Kali ini aku membiarkannya benar-benar pergi. Otakku seperti dipenuhi oleh kode smaphore yang tidak pernah bisa aku kuasai. Terlalu banyak hal aneh yang dilakukan cowokku sampai aku tidak bisa menemukan dirinya disetiap kalimat yang ia ucapkan. Terkecuali untuk kalimat terakhir yang kukenali sebagai Djanuar. Selebihnya, aku seperti berhadapan dengan dua manusia yang memiliki suasana hati berbeda. Dua alter ego yang sangat asing bagiku. Saking asingnya aku sampai tidak merasa sedih meskipun diputuskan secara sepihak. Pernyataan putus Kak Djanuar sulit sekali untuk diproses akal.

Ya, terlepas dari itu, aku benar-benar putus dengan Kak Djanuar. Hatiku terlampau kacau balau untuk merasakan satu perasaan dominan seperti sedih atau marah. Aku perlu waktu untuk memilah perasaanku. Karena bagaimanapun, dua tahun kebelakang adalah masa-masa paling indahku sebagai remaja. Sulit buatku untuk menelan bulat-bulat kenyataan bahwa kami tidak lagi bersama. Walaupun dengan cara putus yang luar biasa absurd—menurutku.

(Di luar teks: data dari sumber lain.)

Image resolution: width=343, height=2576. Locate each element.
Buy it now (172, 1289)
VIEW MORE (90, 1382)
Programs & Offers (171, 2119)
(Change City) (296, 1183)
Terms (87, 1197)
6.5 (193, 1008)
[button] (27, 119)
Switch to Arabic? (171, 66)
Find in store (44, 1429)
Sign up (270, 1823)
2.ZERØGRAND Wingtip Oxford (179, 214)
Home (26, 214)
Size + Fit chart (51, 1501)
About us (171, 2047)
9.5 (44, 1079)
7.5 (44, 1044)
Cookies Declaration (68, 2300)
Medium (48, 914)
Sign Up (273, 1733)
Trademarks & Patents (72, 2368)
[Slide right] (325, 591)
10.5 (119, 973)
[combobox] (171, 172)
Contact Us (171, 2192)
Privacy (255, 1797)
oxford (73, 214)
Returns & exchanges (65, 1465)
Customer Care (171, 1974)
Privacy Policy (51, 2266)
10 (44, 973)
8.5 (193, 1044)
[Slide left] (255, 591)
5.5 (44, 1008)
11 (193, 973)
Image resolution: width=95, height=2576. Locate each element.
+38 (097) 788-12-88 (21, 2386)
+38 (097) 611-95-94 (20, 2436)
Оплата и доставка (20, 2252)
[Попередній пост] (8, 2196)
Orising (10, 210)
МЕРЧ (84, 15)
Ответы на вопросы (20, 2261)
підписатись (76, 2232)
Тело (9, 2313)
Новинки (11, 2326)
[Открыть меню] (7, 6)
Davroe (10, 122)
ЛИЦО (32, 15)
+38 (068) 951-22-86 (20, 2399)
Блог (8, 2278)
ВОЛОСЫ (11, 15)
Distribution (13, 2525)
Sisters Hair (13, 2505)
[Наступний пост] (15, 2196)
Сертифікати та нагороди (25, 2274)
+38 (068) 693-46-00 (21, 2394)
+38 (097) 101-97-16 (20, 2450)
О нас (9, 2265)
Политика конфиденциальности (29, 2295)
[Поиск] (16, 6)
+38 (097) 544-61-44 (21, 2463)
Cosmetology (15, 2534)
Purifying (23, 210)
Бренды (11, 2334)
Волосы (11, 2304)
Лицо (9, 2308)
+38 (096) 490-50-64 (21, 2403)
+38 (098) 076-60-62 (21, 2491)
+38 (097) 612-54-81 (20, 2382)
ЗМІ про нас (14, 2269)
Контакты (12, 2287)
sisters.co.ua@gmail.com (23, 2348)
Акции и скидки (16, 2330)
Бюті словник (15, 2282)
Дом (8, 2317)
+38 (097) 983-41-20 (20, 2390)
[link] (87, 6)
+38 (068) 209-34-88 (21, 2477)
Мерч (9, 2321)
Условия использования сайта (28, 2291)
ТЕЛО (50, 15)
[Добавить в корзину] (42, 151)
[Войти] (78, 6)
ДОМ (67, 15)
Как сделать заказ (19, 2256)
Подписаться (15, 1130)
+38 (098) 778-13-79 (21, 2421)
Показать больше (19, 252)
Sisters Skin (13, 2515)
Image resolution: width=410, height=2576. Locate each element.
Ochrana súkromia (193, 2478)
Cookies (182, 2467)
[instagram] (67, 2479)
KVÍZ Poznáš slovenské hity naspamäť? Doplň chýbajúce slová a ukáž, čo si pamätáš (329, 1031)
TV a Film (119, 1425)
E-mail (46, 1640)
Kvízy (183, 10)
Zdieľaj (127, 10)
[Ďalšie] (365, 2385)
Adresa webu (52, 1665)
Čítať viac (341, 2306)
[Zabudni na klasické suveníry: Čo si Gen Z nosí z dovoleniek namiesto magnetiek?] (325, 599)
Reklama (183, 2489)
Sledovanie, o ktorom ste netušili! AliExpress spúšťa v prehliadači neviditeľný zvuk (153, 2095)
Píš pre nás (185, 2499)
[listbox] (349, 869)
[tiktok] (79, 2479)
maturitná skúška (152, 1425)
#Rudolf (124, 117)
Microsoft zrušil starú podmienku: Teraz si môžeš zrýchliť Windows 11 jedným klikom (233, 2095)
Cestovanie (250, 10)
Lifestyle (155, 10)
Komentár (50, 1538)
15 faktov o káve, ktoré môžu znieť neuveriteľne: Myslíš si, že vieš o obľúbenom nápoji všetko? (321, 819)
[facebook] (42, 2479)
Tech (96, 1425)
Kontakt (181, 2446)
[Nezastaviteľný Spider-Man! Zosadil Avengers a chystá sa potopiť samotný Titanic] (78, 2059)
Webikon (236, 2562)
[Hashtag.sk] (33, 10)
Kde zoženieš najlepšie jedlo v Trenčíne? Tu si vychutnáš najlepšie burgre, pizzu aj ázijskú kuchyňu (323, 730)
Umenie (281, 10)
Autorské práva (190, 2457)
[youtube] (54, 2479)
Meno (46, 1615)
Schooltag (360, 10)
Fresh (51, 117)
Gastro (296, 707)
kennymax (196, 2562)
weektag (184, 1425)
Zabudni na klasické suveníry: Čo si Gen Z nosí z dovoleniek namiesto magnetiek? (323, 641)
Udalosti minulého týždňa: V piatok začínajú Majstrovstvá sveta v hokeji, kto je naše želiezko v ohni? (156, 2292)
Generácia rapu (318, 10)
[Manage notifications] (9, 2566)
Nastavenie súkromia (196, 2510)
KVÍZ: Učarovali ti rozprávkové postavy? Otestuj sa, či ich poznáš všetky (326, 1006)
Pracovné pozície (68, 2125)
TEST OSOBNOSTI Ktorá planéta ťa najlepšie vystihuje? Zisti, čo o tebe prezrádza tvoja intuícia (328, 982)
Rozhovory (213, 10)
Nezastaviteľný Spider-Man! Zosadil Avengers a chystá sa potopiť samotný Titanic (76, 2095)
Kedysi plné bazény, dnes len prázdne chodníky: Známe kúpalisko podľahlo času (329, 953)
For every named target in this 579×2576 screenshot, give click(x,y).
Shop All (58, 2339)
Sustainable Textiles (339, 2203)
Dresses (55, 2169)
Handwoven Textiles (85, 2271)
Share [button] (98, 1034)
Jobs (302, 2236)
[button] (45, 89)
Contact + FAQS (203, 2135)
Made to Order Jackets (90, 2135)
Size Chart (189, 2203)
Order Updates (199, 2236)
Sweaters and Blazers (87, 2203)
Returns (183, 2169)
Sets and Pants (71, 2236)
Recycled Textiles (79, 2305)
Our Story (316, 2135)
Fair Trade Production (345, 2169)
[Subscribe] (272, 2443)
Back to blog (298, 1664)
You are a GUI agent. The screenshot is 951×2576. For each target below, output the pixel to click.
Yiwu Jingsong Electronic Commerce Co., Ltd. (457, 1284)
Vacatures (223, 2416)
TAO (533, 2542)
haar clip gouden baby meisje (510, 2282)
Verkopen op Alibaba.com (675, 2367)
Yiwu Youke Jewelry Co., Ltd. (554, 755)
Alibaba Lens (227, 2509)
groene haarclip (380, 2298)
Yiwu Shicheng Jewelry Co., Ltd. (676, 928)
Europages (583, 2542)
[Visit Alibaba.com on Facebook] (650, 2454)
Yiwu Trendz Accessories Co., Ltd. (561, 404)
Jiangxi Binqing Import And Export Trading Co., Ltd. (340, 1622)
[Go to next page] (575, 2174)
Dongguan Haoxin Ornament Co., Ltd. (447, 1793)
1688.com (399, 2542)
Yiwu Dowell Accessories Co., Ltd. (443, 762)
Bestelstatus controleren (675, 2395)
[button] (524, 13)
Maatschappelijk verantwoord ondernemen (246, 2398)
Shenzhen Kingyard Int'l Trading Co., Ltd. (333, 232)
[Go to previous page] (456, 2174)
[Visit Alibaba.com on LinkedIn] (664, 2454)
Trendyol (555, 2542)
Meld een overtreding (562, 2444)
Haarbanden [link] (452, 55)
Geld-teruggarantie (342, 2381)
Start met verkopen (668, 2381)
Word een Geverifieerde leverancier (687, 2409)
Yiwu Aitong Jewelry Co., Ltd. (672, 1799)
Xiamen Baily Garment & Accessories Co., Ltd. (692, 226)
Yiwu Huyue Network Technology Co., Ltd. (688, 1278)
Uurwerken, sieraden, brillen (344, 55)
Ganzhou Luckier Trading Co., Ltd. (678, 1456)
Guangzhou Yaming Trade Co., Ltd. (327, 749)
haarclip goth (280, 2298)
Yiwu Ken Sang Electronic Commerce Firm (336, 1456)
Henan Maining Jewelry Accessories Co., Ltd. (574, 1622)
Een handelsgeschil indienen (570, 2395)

Ah! keheningan lorong ini baru saja membuatku merasakan sesuatu yang buruk. Seperti ada setumpuk bom yang meledak didalam kepalaku ketika aku mengingat kata-kata Kak Djanuar.

BOOM!!!

Suaranya terlampau nyata untuk sesuatu yang hanya ada dalam pikiranku.

Tunggu dulu.

Aku mengernyit heran. Suaranya dari arah belakang. Aku berbalik badan. Ada sebuah anomali dilangit yang tertangkap oleh mataku. Segumpal asap hitam mengepul di udara dari arah Aula. Tak lama kemudian, aku mendengar sayup-sayup keramaian. Kegaduhan masa yang panik akan sesuatu bersahut-sahutan dengan suara sirine pertanda bahaya.

Air mukaku langsung berubah begitu menyadari apa yang baru saja terjadi. Lantas berlari cepat menuju aula. Teresa, Kak Djanuar, Camila, dan kepala sekolah berkepala plontos yang sampai saat ini belum bisa kuingat namanya, siapapun yang mungkin saja berada di dalam aula, aku mohon dengan sangat.

Jangan mati dulu!

Aku butuh penjelasan mengapa ada suara ledakan bom dan asap hitam disekolah yang penuh oleh tunas bangsa ini.